Exercise description: Pick up the forum post about floating-point rounding and decimal conversion at the point where it ends, and keep writing it.

Given text:

That isn’t a proof that it’s always unbiased, and there can be no such proof because it isn’t: you can in fact contrive distributions where it isn’t.
Contrived cases aren’t compelling, though. Here, let’s say we have a 2-digit decimal calculator, start with 10, and repeatedly add and then subtract 0.5.
Under nearest-even, 10+0.5 rounds to 10, and then 10-0.5 also rounds to 10. Nothing changes, no matter how often we do the ± 0,.5 dance.
Under nearest-up, 10+0.5 rounds to 11, and then 11-0.5 also rounds to 11. Oops! Worse, on the next iteration, it leaves us with 12. Time after that, with 13. And so on. After 10 iterations, we’re at 20: we doubled the number we started with, merely by suffering 20 rounding errors. The error will continue increasing without bound, no matter how long we keep going.
Did I contrive this by starting with 10, an even number? Not intentionally, but it’s a fair objection. Start with 11 instead. Doesn’t make any real difference to nearest/up - that continues adding another 1 on every ± 0.5 iteration. Under nearest/even, first 11+0.5 rounds to 12, and then 12-0.5 also rounds to 12. And that’s it: it sticks at 12 now forever after.
Now with years of computer experience, that sets off glaring alarm bells. You never want to build mission-critical software using a gimmick that’s known to go off the charts without bound, no matter how rarely. On modern boxes, something that can go wrong one time in a million can be expected to go wrong a thousand times every second . Calculator and spreadsheet users don’t have a sufficiently paranoid mindset to be trusted with floating-point code in contexts with consequences.
I’ll note that 754’s directed (to plus or minus infinity) rounding modes are intended to be biased, though. Their primary intended use is to help mathematical library authors write software “interval arithmetic” packages that run much faster than can be done without HW support. They weren’t intended for general use.
Very true - they won’t. Even if they were convinced that, say, decimal was a much better choice for their needs, another old saying applies with vicious consistency: the fast drives out the good.
Indeed, it’s something of a miracle that binary 754 took over the world. The hardware needed to implement it is hairier and slower than the zoo of incompatible, vendor-specific, half-assed float implementations that came before it, and writing software libraries for IEEE 754 is a seemingly endless tedious maze of special cases (is it a NaN? an infinity? subnormal? if it’s a zero, does the sign bit matter? etc) which take lots of code and cycles to navigate.
I’m still amazed by that they even got the standard approved, let alone near-universally adopted. Standards usually cater to the “least common denominator” among long-time industry practices, not mandate cutting-edge, brand new schemes.
It’s not Mark’s fault that you’re doing an inaccurate conversion to decimal . Do it wirh infinite precision, and there’s no problem.
>>> from decimal import Decimal as D
>>> a = 4.4
>>> b = 2.2
>>> c = 6.6000000000000005
>>> d = 0
>>> a + b == c + d
True
# Now let's see what it should look like in decimal. First we'll set the Inexact
# trap, so we get an error if anything we try isn't computed exactly.

Raw data:
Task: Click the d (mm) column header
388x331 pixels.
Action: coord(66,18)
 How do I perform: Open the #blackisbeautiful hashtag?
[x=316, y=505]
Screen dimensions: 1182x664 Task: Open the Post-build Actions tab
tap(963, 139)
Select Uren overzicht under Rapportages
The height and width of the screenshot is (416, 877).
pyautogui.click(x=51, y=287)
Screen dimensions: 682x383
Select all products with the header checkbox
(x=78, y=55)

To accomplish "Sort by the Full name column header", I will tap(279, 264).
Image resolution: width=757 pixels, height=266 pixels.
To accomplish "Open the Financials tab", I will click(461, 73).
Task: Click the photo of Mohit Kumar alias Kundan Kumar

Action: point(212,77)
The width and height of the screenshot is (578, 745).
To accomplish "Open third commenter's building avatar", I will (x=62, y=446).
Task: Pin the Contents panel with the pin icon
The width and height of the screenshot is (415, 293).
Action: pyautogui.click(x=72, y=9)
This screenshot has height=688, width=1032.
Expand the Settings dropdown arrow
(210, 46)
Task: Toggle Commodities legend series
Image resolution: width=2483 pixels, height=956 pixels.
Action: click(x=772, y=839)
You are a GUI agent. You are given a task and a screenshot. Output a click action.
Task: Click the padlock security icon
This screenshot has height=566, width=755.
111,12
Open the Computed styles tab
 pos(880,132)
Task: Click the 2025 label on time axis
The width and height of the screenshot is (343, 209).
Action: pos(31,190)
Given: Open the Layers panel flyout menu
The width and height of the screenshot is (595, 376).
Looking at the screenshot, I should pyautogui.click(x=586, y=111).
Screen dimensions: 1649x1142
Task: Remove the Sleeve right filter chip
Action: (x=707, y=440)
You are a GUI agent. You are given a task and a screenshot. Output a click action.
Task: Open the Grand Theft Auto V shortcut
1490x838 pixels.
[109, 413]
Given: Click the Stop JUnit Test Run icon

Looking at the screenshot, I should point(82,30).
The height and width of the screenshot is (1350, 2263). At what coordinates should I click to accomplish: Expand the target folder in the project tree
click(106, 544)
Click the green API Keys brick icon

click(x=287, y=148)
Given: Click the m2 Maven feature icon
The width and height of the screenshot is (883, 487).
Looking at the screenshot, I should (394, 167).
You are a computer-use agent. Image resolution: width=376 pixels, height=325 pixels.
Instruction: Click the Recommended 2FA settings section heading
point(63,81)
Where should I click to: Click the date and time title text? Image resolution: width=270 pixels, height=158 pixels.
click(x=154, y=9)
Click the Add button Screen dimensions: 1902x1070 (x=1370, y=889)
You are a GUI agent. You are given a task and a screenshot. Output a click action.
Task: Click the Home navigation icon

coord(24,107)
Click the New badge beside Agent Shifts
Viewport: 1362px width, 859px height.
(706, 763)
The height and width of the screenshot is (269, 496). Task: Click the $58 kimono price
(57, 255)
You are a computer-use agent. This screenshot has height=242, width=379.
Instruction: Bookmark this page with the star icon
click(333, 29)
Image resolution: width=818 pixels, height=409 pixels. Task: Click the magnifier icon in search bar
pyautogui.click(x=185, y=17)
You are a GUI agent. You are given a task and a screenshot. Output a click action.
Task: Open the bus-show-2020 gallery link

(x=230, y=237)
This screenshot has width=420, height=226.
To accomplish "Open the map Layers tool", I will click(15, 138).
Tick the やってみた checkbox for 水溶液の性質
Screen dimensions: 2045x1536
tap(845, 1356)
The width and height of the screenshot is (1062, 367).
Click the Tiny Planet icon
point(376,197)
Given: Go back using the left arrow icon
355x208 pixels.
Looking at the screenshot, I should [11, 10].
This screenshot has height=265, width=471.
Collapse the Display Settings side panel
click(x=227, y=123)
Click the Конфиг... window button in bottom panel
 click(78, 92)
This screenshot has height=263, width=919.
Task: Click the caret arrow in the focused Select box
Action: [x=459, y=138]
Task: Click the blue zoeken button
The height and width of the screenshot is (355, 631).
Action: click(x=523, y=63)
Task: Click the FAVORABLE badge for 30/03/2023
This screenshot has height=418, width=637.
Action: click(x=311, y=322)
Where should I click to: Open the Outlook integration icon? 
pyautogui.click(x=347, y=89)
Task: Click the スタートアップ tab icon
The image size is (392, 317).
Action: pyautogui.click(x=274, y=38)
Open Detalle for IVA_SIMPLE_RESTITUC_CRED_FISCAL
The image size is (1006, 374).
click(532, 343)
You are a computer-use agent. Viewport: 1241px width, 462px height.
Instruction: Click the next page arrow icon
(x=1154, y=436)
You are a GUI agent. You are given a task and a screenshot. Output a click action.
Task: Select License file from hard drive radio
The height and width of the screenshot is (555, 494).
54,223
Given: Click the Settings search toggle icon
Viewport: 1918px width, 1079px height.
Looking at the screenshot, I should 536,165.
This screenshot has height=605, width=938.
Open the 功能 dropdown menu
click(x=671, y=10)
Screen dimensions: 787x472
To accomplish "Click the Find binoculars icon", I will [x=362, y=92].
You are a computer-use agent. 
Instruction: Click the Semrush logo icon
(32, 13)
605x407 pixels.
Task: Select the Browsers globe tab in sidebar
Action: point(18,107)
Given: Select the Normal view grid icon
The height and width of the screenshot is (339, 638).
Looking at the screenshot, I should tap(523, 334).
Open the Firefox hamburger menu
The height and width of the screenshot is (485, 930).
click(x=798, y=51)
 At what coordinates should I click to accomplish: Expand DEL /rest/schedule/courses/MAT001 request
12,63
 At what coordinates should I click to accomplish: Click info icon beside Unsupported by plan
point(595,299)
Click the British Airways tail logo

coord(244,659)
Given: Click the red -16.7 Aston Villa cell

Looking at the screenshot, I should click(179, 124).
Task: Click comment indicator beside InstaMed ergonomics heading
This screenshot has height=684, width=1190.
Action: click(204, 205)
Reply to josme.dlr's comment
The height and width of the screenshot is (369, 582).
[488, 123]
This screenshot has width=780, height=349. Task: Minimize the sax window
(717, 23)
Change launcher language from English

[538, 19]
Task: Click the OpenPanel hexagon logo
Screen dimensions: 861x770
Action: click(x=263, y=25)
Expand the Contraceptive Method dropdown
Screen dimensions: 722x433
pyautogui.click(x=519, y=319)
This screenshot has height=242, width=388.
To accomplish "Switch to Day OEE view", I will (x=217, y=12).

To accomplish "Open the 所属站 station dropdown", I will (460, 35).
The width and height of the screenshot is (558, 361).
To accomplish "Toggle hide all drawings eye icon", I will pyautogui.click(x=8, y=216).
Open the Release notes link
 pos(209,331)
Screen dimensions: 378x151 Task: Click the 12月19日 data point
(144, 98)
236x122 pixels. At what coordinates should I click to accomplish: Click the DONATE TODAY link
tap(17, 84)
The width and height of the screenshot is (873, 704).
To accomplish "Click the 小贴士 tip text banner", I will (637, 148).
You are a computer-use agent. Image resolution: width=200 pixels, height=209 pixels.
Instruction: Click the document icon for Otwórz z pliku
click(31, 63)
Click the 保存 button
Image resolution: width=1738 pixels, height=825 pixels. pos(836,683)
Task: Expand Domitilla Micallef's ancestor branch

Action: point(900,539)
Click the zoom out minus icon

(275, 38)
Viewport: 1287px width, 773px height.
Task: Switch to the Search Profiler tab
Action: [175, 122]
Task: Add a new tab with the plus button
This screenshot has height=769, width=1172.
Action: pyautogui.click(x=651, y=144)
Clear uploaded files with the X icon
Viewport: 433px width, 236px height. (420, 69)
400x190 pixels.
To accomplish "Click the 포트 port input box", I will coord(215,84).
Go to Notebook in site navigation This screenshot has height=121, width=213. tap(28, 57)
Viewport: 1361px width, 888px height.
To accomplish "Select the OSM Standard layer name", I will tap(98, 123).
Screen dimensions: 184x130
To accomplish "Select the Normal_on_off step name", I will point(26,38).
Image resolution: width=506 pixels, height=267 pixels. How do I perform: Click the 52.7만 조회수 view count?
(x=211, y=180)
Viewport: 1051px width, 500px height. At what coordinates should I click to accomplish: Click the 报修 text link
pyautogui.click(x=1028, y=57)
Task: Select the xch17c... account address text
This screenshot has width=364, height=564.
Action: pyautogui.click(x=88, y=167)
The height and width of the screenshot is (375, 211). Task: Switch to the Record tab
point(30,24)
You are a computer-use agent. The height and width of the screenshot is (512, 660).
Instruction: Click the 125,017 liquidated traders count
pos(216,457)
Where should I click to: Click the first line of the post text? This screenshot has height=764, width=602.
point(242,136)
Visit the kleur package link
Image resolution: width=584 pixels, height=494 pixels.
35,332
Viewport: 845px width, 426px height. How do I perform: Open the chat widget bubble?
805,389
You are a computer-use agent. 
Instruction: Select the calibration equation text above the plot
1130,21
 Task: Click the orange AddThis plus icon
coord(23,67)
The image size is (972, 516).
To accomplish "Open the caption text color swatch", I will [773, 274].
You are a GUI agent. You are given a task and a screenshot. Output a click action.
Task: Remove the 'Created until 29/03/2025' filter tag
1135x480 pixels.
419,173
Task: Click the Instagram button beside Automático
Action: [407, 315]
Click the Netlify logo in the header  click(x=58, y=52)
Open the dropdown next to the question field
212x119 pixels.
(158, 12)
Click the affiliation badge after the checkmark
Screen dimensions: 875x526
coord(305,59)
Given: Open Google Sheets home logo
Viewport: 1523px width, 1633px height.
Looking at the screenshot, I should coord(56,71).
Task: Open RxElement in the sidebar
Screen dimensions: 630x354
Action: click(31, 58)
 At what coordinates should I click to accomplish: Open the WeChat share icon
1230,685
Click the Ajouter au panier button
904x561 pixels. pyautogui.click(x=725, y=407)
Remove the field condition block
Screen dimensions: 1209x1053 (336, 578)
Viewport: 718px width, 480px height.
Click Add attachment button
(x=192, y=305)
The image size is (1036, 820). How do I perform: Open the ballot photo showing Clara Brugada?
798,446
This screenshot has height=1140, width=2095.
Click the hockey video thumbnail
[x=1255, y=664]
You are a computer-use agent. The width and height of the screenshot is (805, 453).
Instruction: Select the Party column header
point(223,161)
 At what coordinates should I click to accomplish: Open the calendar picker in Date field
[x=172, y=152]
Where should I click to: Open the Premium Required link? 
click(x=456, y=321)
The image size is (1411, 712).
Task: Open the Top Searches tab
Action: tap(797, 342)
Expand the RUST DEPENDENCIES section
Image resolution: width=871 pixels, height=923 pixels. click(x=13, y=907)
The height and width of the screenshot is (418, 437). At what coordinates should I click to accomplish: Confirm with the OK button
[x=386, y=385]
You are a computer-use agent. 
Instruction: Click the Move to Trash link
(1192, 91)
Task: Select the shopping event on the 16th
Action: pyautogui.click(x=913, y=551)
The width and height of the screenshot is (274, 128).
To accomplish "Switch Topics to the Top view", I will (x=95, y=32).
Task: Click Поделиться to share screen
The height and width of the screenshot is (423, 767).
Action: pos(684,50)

Result:
>>> ctx = decimal.getcontext()
>>> ctx.traps[decimal.Inexact] = True
# Now convert all the inputs to decimal.
>>> da = D(a)
>>> db = D(b)
>>> dc = D(c)
>>> dd = D(d)
# And show their true, infinite-precision, decimal equivalents.
>>> da
Decimal('4.4000000000000003552713678800500929355621337890625')
>>> db
Decimal('2.20000000000000017763568394002504646778106689453125')
>>> dc
Decimal('6.60000000000000053290705182007513940334320068359375')
>>> dd
Decimal('0')
# OK! Are the decimal sums equal too?
>>> da + db == dc + dd
Traceback (most recent call last):
File "<stdin>", line 1, in <module>
decimal.Inexact: [<class 'decimal.Inexact'>]
# Oops! While conversion to decimal is always done exactly, there are
# too many digits for floating addition to hold all the result digits exactly.
# Rather than try to out-think that, let's just double the precision and
# try again.
>>> ctx.prec *= 2
>>> da + db == dc + dd
True
So, ya, the sums are exactly same in binary or decimal.
I think you could benefit from reading this appendix in the Python tutorial. I first wrote it years ago, and Mark has contributed to it too. It appears to have been quite successful in easing newcomers into not flipping out over that binary floats really aren’t decimal floats ;.
But I’m not clear on what you mean by “round results ties away”. You gave what appears to be the same example in C and Python, which gave the same results, but you didn’t say anything about what you wanted to see for output. I have no guess as to how “round results ties away” would differ to you from “half away rounding”, or what your example was intended to illustrate.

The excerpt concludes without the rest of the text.